The urgency behind these ideas was reflected again in the live poll results. When asked about their biggest L&D challenge, 38% of participants pointed to measuring the success of their strategy. Another 28% cited engaging learners and boosting participation, while securing investment came in at 19%. Surprisingly, only 14% selected aligning learning with business goals. That suggests that alignment may be the aspiration, but measurement and engagement remain the obstacles.
Scale and speed: The role of AI
For all the complexity facing L&D teams today, the panel agreed that AI is poised to solve many of the most persistent challenges, but only if it’s implemented correctly. “AI is a paradigm shift,” said Josh Bersin. “The old paradigm was publishing: build something and get people to consume it. The new paradigm is dynamic content generated by AI.” He described tools like ChatGPT not just as productivity aids, but as learning platforms in their own right. “Most people using it are trying to learn something – understand, explore, improve. That’s the core of learning,” he said. “AI is going to let us take content, context, and expertise and turn it into learning experiences that are tailored, immediate, and scalable.”
Bersin was unequivocal in his view: this is bigger than anything the industry has seen before. “AI is way bigger than e-learning was in the early 2000s,” he said. “It’s going to change the paradigm.” For L&D professionals, that means moving beyond legacy publishing models and rethinking how content is delivered. “If you can build content quickly, you can also iterate quickly,” he noted. “Sometimes speed is more important than quality, because if you wait too long, the problem might have changed.”
=-=-=
__YOUR TASKS__
- 1) In the passage on L&D challenges and AI, what share of poll participants named measuring the success of their strategy as their biggest challenge?
- 2) Can you carry the passage on L&D challenges and AI forward, picking up after its last sentence?

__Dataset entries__
=-=-=
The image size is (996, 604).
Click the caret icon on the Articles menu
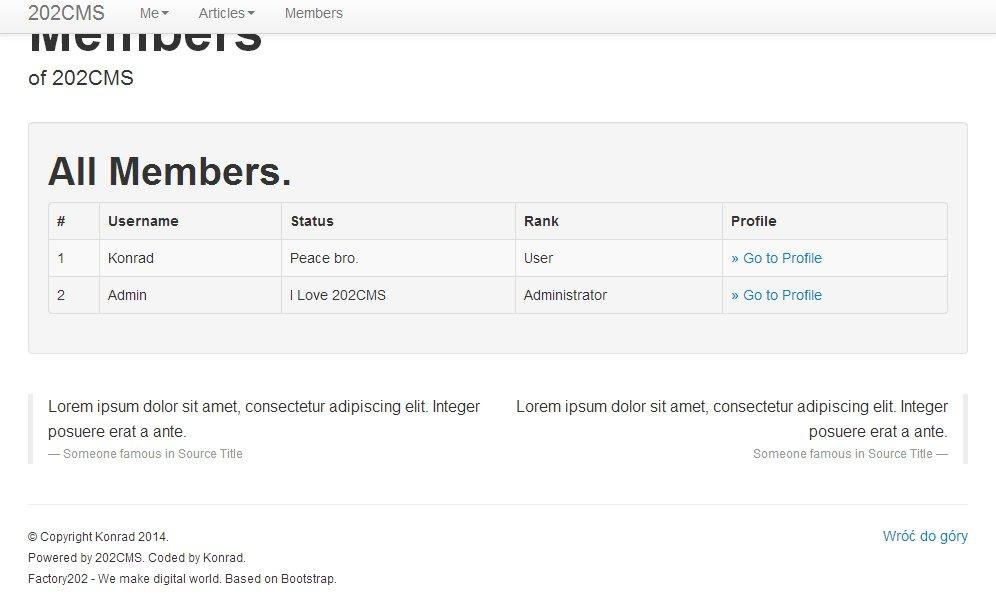tap(250, 13)
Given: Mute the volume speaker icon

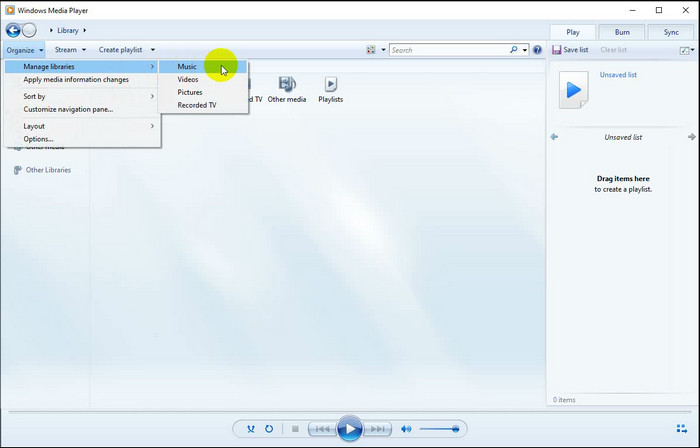Looking at the screenshot, I should coord(406,429).
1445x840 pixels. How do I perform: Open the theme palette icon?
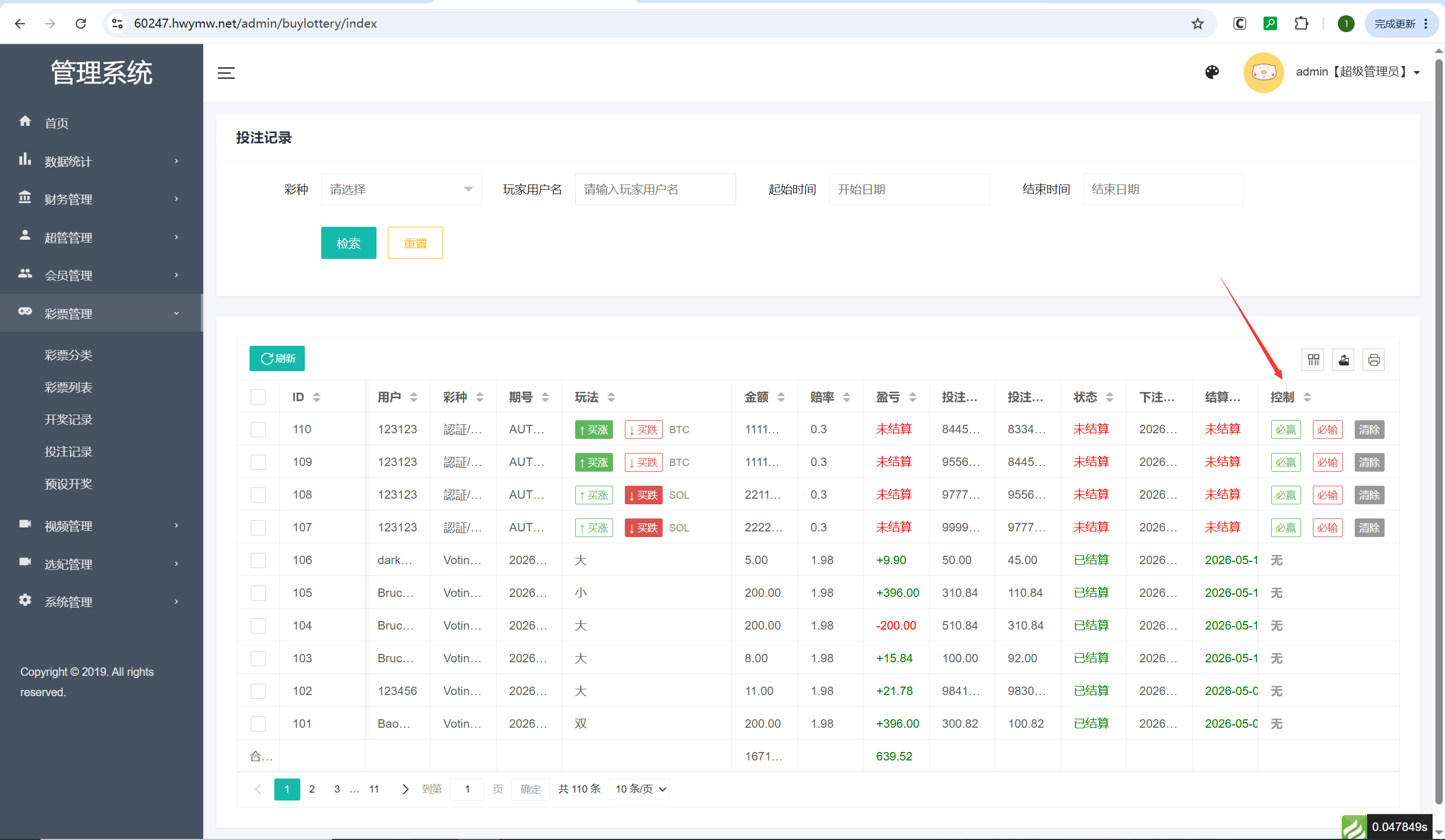(x=1212, y=72)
=-=-=
__REPLIES__
- 1) 38%

- 2)
Arnaud Blachon echoed this sentiment, arguing that AI will fundamentally change the mechanics of training delivery. “We truly believe we can now achieve hyper-personalised learning paths at scale,” he said. “Everyone learns in a different way, and AI will allow us to tailor training to place, role, and knowledge gaps. It completely changes the game.” In fact, he believes AI will make traditional content creation tools obsolete: “AI will replace authoring tools. It will be connected directly to the knowledge base and deliver the content adapted to each person.”
For Andy Lancaster, one of the most powerful aspects of AI is its potential to democratise learning. “Often there are roles that are really low in terms of support, like frontline care workers,” he said. “But now they can access an AI bot that augments their practice and gives them just-in-time support.” He also spoke candidly about AI’s role in coaching and wellbeing. “The idea that everyone could have access to a coach through AI, that’s huge,” he said. “It might not be perfect, but it empowers people who’ve never had that kind of support before.” Whether it’s scaling personalisation, accelerating delivery, or improving access, the message from the panel was clear: AI isn’t just another tool in the L&D toolkit, it’s a transformative force, redefining what learning can look like across the organisation.
If L&D wants a seat at the table, it needs to speak the language of business. Time-to-skill offers more than just a metric; it’s a mindset shift that reframes learning as a catalyst for growth, not a cost to justify.